When children come to my clinic with the question – how can I learn to read? I explain to them that everyone learns very differently, and there is no one method that is correct for everyone. Each child reads differently and learns differently, and therefore each reading problem will lead to different methods and ideas.
When Eli came to his first lesson with me, he didn’t ask – how can I learn to read. Instead, he started telling me that he could not read. When he left at the end of our one-hour session, he looked like he had eaten the most delicious ice cream; he was dancing while talking to the teacher who came with him; “Did you hear? I read. Did you see it? I can read. Bella made me read. She is a magician!”
He could not read
Eli is 10. He came to his first lesson with his teacher. Usually, the adults who accompany pupils are the parents and not the teachers. I was impressed by the strong connection between them. The teacher was also the one who contacted me by phone a few days earlier and said that she had heard about me, and after they had tried everything in school to help but weren’t succeeding, she felt she needed advice from an outside source.
The teacher told me by phone that Eli is intelligent and highly motivated but feels frustrated and an idiot because he could not read. At times he almost breaks the walls down. He is on Ritalin to help calm him down. He comes from a low-income earning family, and parents in the school had donated money to help pay for private tutoring.
It was impossible to say no, and I was curious to meet this child who touched the hearts of the entire school, and they had collected the money to help him.
Ritalin is being given too quickly
I had requested that he would come without Ritalin. I think Ritalin is being given too quickly to children to solve their reading and math problems without attention as to its impact. Ritalin doesn’t help the child explore their own unique way of learning. I believe it mainly helps the teacher to be able to handle the behavioral problem in a class of 30 and more pupils. When a child comes to our lessons with the question- how can I learn to read, and they have taken Ritalin the same day, I can see the drug’s effect, rather than the child, as is.
It was impressive that after 23 years of special education experience the teacher had come together with him.
I wondered what the problem could be that nobody had seemed to manage to find a solution after all these years. None of us would have believed that already after one lesson, the difference would be so dramatic.
When they had just arrived, Eli ran up the stairs without hesitation and, almost without breathing, started talking; “How can I learn to read? I need to know how to read like all the other children. Can you help me?” He was hyper, and I didn’t know if it was from excitement, fear, or not taking medication. It didn’t matter to me. He continued to talk rapidly. “I cannot write properly…I cannot read… My maths is not so good.” The minute that I could get a word in, I quietly said, “this room doesn’t want to listen or hear the word can’t. We only accept or even listen to words like ‘I want to improve or try. The best sentence that this room wants to hear is “I will try and will succeed.”
To put the signs together
Eli was right-brained dominant, which means that it was easier for him to see the whole picture or word. In Hebrew, the words have vowels under the letters. Lots of details for a right-brained person to deal with. Firstly, we did physical exercises to calm him down and get his brain working, and then I showed him flashcards with shapes and asked him to look and remember and draw on the board. It was fun for him, and already he was feeling a feeling of success that he could do it. He was sitting quietly and calmly on the chair—no sign of attention problems. I explained to him how to look at a word and put all the signs together. Obviously, when his mind was both active and calm, he managed to organize all the information and use what he has absorbed in the few years he sat in class. I then gave him a page with a short story, I told him the name of the story, and we discussed what it could be about. I wanted him to feel comfortable as much as possible before he read. He then took the page and started reading. Every few words, he looked at me and asked: “Did I really read correctly?”

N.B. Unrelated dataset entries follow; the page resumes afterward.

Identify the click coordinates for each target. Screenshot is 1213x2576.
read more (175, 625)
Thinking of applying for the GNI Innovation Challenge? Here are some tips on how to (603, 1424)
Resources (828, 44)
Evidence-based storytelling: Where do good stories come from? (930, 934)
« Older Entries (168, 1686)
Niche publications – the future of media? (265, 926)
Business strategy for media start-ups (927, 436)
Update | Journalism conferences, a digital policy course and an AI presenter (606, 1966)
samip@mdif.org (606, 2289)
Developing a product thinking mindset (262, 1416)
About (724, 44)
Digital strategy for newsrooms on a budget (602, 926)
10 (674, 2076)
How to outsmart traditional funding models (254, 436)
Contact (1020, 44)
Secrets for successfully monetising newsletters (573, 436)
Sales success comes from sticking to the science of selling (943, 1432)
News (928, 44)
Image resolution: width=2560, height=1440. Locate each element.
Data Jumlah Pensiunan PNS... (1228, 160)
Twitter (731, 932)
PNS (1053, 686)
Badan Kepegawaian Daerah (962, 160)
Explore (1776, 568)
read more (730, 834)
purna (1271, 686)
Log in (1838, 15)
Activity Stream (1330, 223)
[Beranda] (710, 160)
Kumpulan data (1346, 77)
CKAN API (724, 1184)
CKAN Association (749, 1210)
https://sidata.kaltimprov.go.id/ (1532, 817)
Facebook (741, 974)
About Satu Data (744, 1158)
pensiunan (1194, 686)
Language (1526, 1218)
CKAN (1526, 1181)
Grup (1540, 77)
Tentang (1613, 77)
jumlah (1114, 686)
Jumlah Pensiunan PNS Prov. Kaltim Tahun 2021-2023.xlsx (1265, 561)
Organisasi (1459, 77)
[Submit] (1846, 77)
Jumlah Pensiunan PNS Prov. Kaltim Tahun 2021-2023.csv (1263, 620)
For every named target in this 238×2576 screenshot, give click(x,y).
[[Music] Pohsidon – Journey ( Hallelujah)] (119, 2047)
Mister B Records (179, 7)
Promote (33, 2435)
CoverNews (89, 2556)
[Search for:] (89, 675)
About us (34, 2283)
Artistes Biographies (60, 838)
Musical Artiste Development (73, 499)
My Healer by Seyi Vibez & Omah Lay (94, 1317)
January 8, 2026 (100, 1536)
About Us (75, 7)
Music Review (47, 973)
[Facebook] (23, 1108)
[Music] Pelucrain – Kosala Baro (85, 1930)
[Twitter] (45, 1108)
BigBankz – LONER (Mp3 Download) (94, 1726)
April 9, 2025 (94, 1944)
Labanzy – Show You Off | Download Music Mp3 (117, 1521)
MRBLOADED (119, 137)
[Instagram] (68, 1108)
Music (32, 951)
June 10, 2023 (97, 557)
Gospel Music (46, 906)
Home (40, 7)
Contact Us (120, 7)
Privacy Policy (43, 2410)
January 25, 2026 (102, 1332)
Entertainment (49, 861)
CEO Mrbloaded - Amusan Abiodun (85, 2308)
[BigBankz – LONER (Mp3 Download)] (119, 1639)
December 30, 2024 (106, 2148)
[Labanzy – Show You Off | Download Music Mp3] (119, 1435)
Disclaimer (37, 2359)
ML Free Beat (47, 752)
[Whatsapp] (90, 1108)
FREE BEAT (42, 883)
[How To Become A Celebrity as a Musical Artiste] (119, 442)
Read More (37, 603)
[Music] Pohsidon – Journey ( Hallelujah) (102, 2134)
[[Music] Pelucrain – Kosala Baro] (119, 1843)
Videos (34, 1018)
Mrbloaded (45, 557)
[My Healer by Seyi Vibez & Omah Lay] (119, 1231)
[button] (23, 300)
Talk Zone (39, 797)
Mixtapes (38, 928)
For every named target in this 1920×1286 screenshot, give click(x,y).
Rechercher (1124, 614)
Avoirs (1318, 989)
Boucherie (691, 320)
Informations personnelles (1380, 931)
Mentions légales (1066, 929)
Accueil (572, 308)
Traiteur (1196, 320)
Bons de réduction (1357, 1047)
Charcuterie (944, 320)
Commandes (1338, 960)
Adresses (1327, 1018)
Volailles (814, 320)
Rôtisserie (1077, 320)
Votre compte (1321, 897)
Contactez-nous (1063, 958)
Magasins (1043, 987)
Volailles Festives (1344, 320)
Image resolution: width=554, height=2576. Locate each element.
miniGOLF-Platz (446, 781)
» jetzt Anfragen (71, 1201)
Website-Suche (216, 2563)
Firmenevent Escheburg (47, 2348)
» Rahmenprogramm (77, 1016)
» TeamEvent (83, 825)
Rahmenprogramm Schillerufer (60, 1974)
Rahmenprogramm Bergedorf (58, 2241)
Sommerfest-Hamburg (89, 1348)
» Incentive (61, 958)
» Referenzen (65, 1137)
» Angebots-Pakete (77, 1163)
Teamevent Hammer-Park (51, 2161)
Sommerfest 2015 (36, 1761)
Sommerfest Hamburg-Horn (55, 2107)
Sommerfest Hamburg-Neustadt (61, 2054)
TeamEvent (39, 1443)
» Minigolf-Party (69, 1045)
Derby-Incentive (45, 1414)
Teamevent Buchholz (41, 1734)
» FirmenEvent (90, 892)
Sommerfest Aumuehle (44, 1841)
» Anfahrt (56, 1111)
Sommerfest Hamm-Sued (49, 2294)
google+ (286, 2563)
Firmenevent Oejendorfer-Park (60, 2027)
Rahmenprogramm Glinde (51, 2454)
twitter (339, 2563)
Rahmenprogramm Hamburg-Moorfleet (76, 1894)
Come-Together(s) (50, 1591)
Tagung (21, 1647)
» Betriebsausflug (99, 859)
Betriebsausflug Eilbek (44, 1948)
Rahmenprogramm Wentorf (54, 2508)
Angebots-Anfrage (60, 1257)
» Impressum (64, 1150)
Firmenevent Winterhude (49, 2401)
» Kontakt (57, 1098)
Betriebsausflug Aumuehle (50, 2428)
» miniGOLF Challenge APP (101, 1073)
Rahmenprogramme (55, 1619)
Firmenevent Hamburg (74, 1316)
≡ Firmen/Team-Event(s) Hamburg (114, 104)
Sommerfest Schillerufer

“Of course,” I said quietly, containing my tears so as not to flow into a river. Eli’s teacher, sitting in the corner, looked at me aghast, shivering in amazement: “No-one will believe this. How did you do it? It was magical!”
Can the system change?
I felt lucky to have been able to connect the parts of all those years that he had been taught and help him to start reading. I felt lucky to have the beginning of the answer to the question: how can I learn to read. I felt lucky to have been part of a miracle of a child who couldn’t read when entering my clinic and leaving as a student that could. We will have to follow up the lesson, continue with the teaching, and get him up to his class standard, but the sentence “I cannot read” would not describe him anymore. He could now ask himself – how can I read better. His understanding and recall were perfect.
Besides feeling lucky, I also felt frustrated. How can it be that after five years of schooling and special education teaching, he was still not reading and that nothing had sunk into his brain? There are methods in the system, but the method doesn’t work for all. Eli had been taught reading as parts – meaning letters and vowels and not whole words. Instead of changing the method, the system wants to change the way a child naturally thinks. How many hours of frustration it would have saved if only the system had found joy and invested in the art of teaching and not only in the method. A pupil is not a method! One must be creative to change a method into the individual need of the pupil. We had achieved in one hour what was almost “wasted” teaching of so many lessons for so many years.